*Exercise instructions*.
After locating the line that contains "This screenshot has width=756, height=414." in the records below, write out exactly that line and each line after it through the one that contains "Given: Click the Godwin Project logo", and nothing else.

*Source material*.
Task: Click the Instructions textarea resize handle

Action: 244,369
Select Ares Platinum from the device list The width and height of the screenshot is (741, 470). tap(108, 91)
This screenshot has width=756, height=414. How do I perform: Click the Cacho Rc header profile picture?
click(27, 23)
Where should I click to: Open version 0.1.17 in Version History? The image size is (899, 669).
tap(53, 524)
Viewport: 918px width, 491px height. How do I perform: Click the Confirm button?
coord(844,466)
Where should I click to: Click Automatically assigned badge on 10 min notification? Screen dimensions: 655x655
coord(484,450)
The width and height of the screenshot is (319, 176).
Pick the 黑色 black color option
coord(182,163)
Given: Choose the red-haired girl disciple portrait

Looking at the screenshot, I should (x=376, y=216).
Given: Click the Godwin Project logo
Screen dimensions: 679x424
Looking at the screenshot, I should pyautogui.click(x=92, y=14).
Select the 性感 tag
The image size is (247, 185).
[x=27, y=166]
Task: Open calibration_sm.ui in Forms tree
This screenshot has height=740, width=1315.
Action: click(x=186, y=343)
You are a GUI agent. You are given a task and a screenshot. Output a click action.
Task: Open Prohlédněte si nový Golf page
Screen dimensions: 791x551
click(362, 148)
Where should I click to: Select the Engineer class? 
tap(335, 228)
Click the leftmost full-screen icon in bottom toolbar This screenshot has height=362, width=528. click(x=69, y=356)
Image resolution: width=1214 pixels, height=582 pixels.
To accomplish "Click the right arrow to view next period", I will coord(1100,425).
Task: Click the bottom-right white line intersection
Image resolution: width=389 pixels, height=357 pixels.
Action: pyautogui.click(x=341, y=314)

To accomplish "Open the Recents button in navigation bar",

*Response below*.
This screenshot has width=756, height=414. How do I perform: Click the Cacho Rc header profile picture?
click(27, 23)
Where should I click to: Open version 0.1.17 in Version History? The image size is (899, 669).
tap(53, 524)
Viewport: 918px width, 491px height. How do I perform: Click the Confirm button?
coord(844,466)
Where should I click to: Click Automatically assigned badge on 10 min notification? Screen dimensions: 655x655
coord(484,450)
The width and height of the screenshot is (319, 176).
Pick the 黑色 black color option
coord(182,163)
Given: Choose the red-haired girl disciple portrait

Looking at the screenshot, I should (x=376, y=216).
Given: Click the Godwin Project logo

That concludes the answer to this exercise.